**Soal Latihan**
A) Apakah setiap pernyataan berikut sesuai dengan kutipan tentang komunikasi Jokowi? Jawab ya atau tidak, lalu kutip kata-kata penentunya persis dari teks. (i) Suko Widodo adalah dosen di Unair. (ii) Menurut Suko, gaya komunikasi Jokowi saat ini lebih komunikatif daripada promotif. (iii) Suko menyampaikan pendapatnya kepada reporter Tirto pada hari Senin.
B) Nama orang siapa saja yang disebut dalam kutipan tentang komunikasi Jokowi? Tuliskan semuanya, masing-masing satu kali.

Komunikasi Massa Jokowi

Dosen Komunikasi Massa dan Politik Unair Suko Widodo melihat upaya menangani kasus Suroto sebagai sinyal perubahan gaya komunikasi mantan Wali kota Solo itu. Ia menilai, langkah tersebut juga sebagai upaya memperbaiki gaya komunikasi Jokowi saat ini yang lebih mengarah ke konsep promotif daripada komunikatif.

"Saya kira ini bagian dari perubahan Pak Jokowi dalam komunikasi publik ketika ada kritik-kritik, cara komunikasi yang jelek itu diubah dengan pola ini atau teori induktif namanya. Jadi mengambil peristiwa-peristiwa yang menarik, yang unik yang diambil," kata Suko kepada reporter Tirto, Rabu (15/9/2021).

**Baris Data**
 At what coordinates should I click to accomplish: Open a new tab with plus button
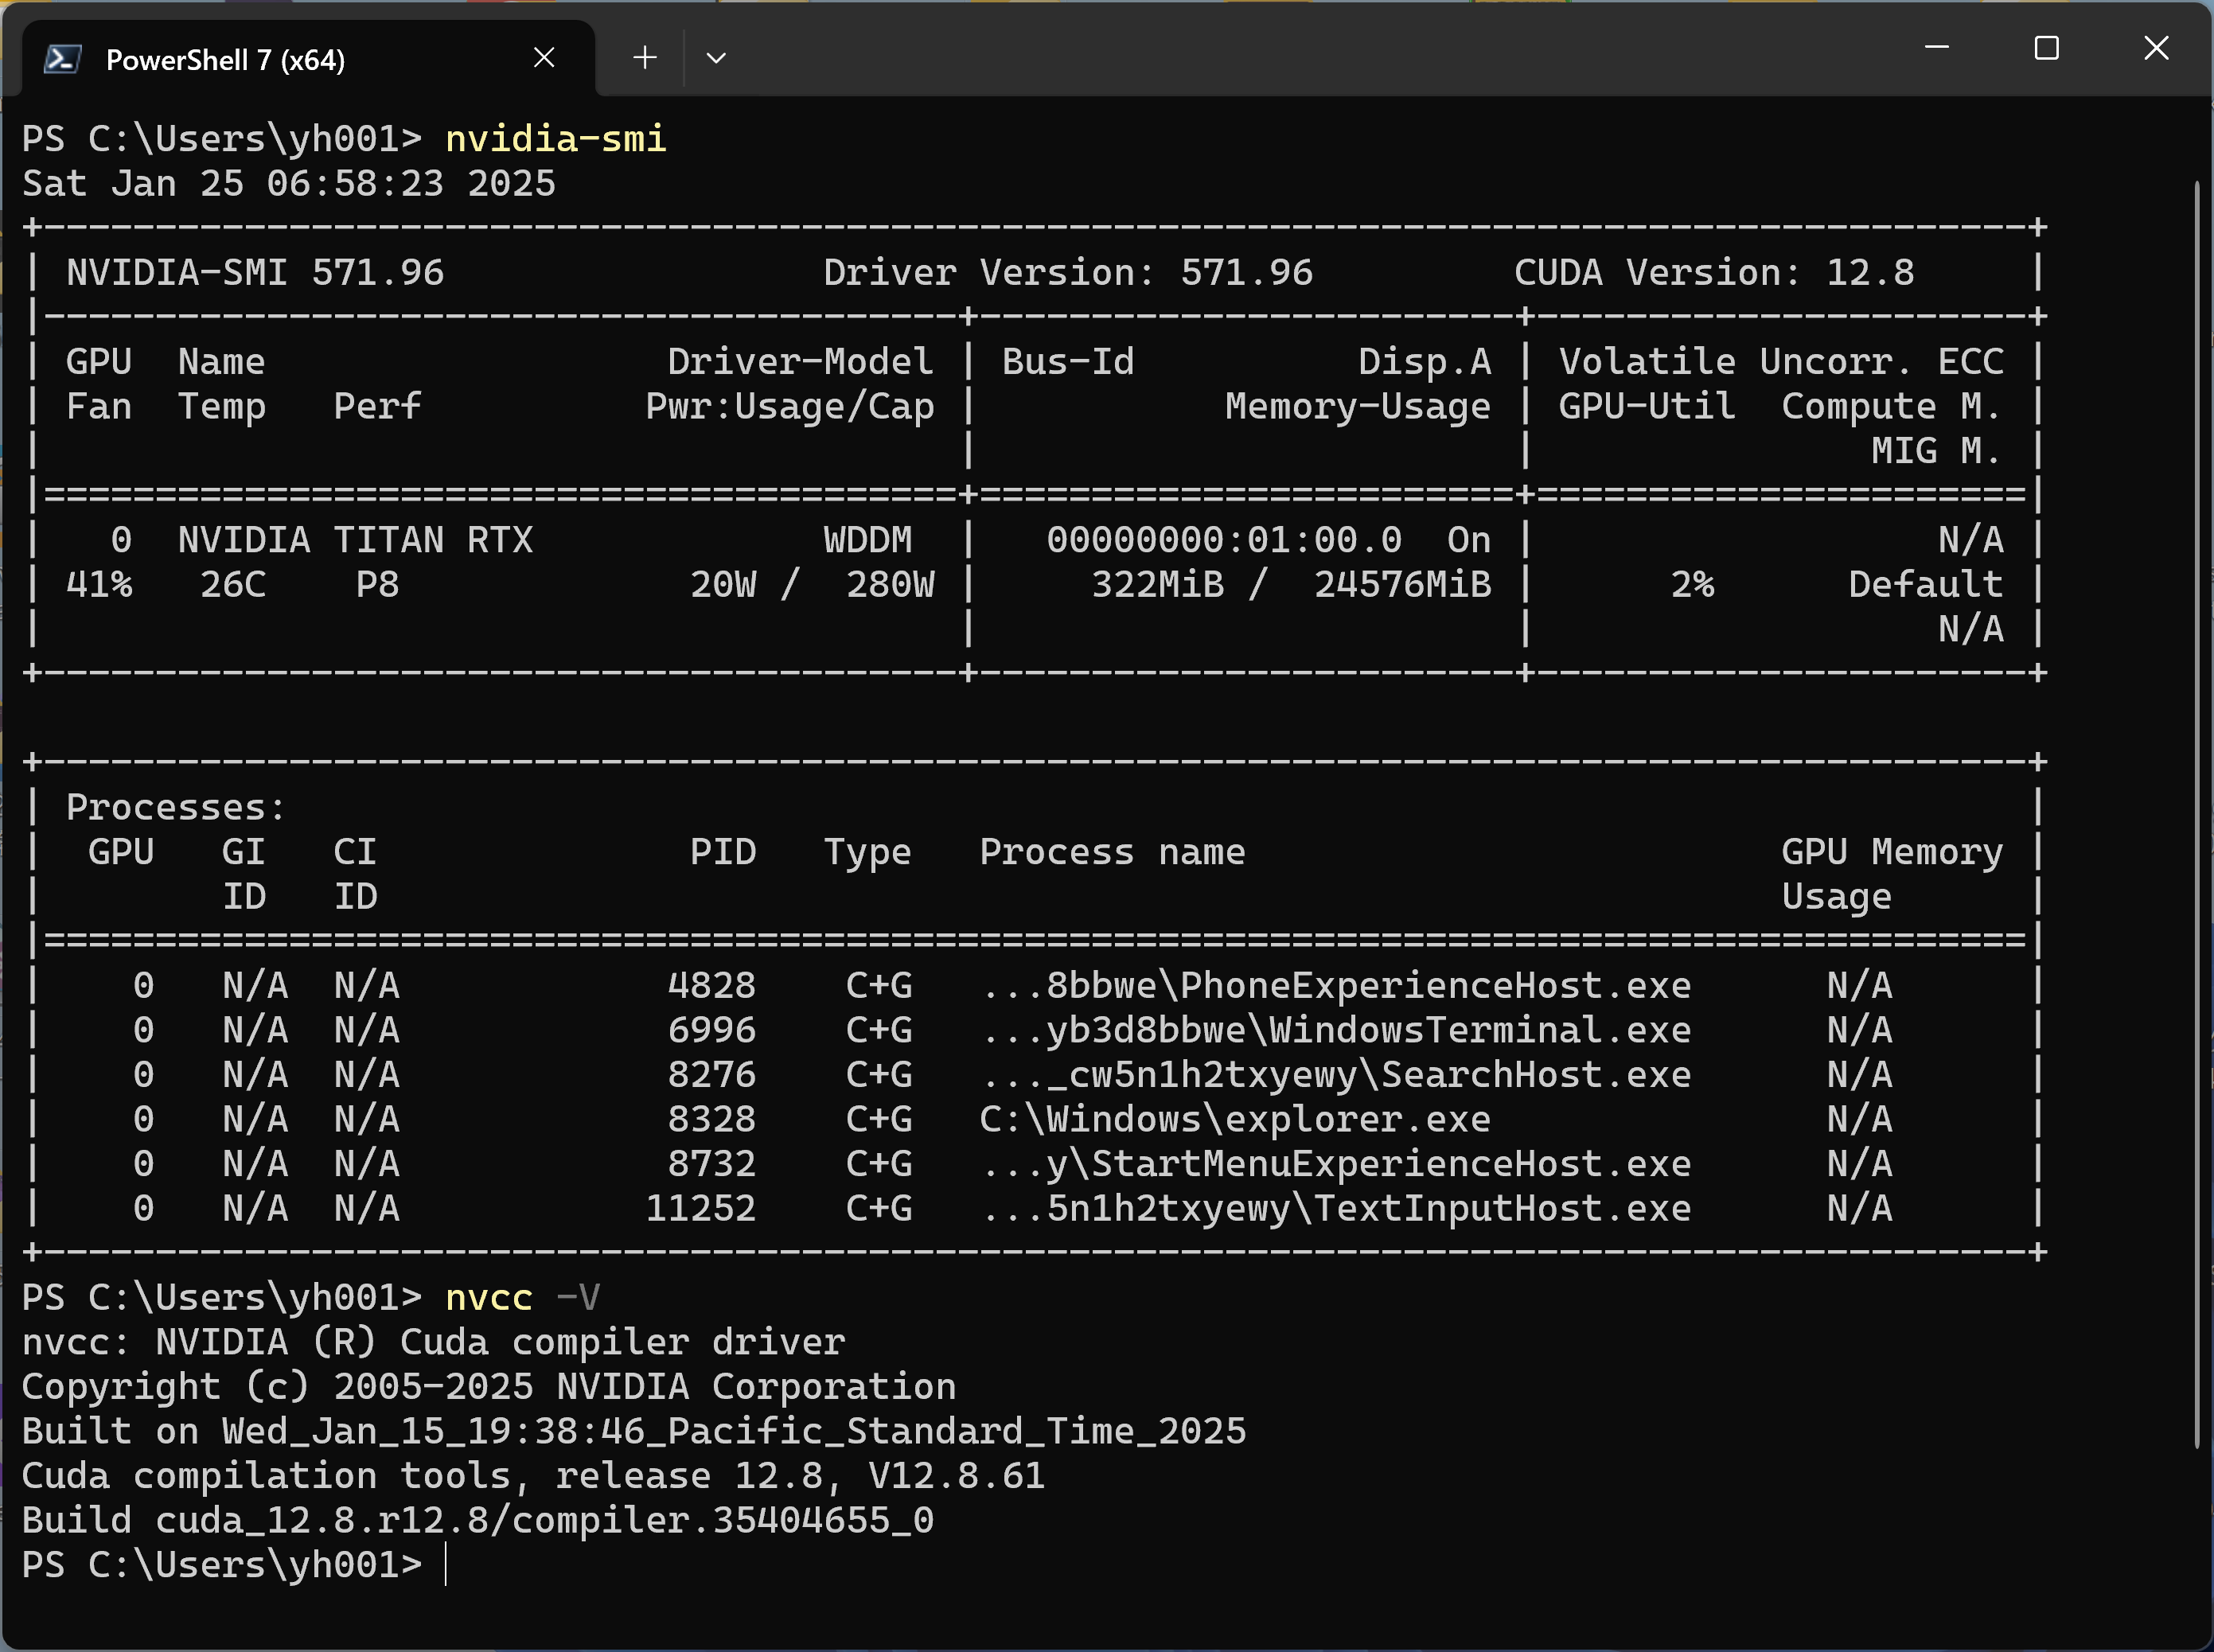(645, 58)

**Kunci Jawaban**
A)
(i) Ya: "Dosen Komunikasi Massa dan Politik Unair Suko Widodo"
(ii) Tidak: "lebih mengarah ke konsep promotif daripada komunikatif"
(iii) Tidak: "Rabu (15/9/2021)"

B) Jokowi, Suroto, Suko Widodo